I decided to take the XSR900 to Hokkaido. The goal was eastern Hokkaido, somewhere I'd never managed to reach — Nemuro, Shiretoko, Abashiri. A different route from the SR400 trip, this time ridden full-throttle to the end.
The ferry was the Sunflower (Mitsui O.S.K. Lines), Ōarai to Tomakomai. Depart at night, arrive the following early afternoon — the rider's standard route. I packed everything into the seat bag and the side bags and headed for Ōarai Port in the afternoon.
After check-in and watching them lash the bike to the deck, it was time to relax in the cabin. This time I'd booked a Comfort-grade private room. Hang the helmet and jacket on the wall, lay out your gear, and the place becomes your own little "trip territory." I love that feeling.

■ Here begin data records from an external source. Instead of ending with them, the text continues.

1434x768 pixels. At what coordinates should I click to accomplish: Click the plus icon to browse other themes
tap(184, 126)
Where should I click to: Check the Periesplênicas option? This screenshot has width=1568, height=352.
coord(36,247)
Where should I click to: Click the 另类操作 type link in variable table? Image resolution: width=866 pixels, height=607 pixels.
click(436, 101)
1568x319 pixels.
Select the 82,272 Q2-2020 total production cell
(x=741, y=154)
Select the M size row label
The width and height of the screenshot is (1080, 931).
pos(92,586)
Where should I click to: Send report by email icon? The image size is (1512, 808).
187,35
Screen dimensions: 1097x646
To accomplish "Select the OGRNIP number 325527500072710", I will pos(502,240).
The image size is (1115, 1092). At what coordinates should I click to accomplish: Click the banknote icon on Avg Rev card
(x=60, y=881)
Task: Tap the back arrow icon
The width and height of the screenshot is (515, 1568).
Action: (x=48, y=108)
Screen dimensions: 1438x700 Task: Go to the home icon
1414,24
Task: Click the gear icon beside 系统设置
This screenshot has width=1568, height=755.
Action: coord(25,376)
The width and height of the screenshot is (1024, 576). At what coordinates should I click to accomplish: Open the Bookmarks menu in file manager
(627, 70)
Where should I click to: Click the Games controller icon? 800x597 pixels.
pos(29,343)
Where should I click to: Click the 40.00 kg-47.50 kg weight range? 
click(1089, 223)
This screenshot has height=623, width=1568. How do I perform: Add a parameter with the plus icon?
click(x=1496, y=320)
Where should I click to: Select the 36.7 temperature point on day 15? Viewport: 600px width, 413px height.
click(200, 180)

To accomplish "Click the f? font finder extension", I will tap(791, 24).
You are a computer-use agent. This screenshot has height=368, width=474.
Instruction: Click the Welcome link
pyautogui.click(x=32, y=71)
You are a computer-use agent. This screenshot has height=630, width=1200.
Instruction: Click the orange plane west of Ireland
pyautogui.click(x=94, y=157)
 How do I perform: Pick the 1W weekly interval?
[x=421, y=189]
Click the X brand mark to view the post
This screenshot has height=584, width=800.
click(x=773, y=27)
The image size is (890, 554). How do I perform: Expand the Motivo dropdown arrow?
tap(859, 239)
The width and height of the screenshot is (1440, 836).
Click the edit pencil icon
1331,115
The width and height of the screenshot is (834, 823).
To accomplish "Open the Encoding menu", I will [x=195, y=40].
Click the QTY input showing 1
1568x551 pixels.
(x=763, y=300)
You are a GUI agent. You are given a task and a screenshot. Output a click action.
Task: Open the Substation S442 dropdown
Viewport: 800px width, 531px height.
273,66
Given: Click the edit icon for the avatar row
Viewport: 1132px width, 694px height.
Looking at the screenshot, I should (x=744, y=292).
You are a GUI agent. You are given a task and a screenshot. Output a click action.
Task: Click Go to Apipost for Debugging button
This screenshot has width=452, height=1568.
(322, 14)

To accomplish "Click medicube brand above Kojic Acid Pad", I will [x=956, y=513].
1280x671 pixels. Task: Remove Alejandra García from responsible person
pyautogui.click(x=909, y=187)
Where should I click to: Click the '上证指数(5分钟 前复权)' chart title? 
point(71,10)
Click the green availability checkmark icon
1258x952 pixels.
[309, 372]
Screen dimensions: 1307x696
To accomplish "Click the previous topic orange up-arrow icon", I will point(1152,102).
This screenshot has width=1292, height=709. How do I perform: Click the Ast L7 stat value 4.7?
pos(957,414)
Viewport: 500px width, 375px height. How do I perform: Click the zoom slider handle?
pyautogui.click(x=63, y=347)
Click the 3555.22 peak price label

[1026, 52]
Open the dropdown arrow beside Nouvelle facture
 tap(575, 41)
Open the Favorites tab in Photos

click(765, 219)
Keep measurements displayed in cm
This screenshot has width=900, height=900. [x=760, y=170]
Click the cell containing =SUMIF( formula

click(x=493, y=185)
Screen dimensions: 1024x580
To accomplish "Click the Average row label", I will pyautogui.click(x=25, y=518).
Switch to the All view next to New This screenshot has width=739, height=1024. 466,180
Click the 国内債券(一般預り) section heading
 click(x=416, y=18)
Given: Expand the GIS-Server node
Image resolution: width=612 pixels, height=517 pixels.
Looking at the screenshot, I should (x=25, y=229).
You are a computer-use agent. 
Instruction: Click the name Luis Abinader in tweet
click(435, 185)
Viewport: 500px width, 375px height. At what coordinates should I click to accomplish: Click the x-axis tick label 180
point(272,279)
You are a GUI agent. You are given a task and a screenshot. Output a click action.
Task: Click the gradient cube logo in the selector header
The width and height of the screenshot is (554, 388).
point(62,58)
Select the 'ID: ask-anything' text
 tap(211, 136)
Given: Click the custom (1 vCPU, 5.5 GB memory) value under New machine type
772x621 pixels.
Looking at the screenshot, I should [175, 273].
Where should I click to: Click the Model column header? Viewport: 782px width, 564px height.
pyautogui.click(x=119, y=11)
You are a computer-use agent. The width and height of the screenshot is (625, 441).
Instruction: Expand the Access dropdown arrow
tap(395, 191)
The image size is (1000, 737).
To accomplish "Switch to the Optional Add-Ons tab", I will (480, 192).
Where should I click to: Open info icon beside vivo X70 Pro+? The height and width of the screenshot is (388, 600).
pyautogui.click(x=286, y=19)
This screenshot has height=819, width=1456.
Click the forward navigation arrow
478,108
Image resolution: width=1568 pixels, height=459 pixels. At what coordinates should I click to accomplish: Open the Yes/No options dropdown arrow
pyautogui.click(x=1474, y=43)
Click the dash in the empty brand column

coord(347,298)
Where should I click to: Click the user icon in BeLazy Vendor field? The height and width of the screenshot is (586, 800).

After departure, dinner in the restaurant, a soak in the public bath, then to bed early. We pull into Tomakomai the following early afternoon. About 19 hours at sea. The hours you can't ride are still part of a rider's trip — and spending them on the boat isn't bad at all.
The moment we left Ōarai, it already felt like Hokkaido had begun.
Travel guide (general info)
※ This section combines public information with the author's notes; please confirm the latest fares, hours, and road conditions on the official sites.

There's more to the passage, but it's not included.